He reaches up and cups her cheek, his heart singing with love for this spitfire of a woman. "Thank you."

"You're welcome," she says, grinning. "Now, we've lived to fight another day. What say we celebrate?"

Poe raises an eyebrow. "What exactly do you have in mind?"

"Just this," she says. 

She leans in close, pressing her lips to his. His heart skips a beat, and then he's kissing her, pulling her close as he pours all his loss, longing, and yes, hope into the kiss. His hands roam everywhere they can reach, not trying to excite, more like making sure she really is here and whole. He can feel her hands in his hair, holding on as if afraid he'll disappear if she lets go. He knows the feeling; he's more grateful than he can ever say that she'd come through the evacuation and subsequent attacks alive and well.

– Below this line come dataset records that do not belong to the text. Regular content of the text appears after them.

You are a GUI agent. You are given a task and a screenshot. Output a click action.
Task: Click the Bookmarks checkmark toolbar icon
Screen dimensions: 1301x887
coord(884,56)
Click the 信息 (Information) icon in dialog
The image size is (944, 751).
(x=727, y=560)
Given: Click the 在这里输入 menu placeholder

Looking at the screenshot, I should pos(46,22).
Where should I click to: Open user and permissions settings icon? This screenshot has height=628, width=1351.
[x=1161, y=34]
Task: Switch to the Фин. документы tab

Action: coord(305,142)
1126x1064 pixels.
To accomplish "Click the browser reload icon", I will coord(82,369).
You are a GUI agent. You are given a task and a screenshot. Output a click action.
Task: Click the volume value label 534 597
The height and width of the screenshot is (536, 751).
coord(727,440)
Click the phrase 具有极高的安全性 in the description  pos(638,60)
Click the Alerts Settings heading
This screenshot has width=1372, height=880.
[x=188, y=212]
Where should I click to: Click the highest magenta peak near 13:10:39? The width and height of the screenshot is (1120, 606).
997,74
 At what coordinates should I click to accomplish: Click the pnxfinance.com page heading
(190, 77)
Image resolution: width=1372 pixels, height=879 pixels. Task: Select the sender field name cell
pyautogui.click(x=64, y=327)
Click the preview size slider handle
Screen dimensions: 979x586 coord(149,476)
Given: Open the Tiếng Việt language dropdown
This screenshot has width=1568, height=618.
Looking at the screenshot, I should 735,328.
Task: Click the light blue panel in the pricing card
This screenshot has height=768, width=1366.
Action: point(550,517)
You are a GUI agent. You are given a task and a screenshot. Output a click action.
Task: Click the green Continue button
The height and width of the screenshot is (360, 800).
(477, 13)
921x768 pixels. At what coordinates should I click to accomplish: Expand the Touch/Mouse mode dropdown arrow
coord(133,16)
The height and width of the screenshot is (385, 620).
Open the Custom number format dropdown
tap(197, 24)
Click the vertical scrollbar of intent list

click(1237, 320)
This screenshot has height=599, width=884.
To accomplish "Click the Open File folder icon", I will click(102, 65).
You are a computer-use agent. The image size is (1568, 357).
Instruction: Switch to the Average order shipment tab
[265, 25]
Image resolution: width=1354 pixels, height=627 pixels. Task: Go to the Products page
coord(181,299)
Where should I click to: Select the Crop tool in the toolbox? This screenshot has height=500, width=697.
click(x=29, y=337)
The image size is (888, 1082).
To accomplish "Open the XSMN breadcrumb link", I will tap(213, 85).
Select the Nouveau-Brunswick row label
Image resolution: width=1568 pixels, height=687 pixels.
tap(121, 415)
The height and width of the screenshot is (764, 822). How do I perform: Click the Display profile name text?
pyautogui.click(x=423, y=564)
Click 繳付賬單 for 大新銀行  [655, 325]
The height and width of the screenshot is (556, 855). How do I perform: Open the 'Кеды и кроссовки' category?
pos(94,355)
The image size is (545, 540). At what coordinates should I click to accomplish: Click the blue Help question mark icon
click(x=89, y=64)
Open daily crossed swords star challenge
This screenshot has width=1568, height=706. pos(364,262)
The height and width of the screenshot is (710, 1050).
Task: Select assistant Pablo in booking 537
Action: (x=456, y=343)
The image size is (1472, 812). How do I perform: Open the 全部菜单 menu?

Finally, after long minutes, he gentles the kiss, pulling back until their foreheads are pressed together. "I love you," he whispers.

He can feel her smile more than he can see it. "I know," she says. "I love you, too. Always."

"If you two are finished making out over there, I'd like to get some sleep."

Poe chuckles as he casts a glance over at Finn. "Sorry, buddy."

Kaydel burrows into his chest, hiding her shaking shoulders as she tries to suppress the laughter bubbling up inside her. Poe presses a kiss to her head, his own chuckle slipping out between breaths.

"Try to get some sleep, sweetheart," he whispers. "Big day tomorrow."

Kaydel hums, but it seems she's already halfway to sleeping because she just goes limp in his arms, her breathing steady as she drifts off. Poe presses another kiss to her hair and tips his own head back to lean against the wall. It's not the most comfortable place to sleep, sprawled out on the floor with his back against the wall, but he figures as long as he has his friends around him, and Kaydel in his arms, he can face anything. Even an uncertain future.

~Finis


End file.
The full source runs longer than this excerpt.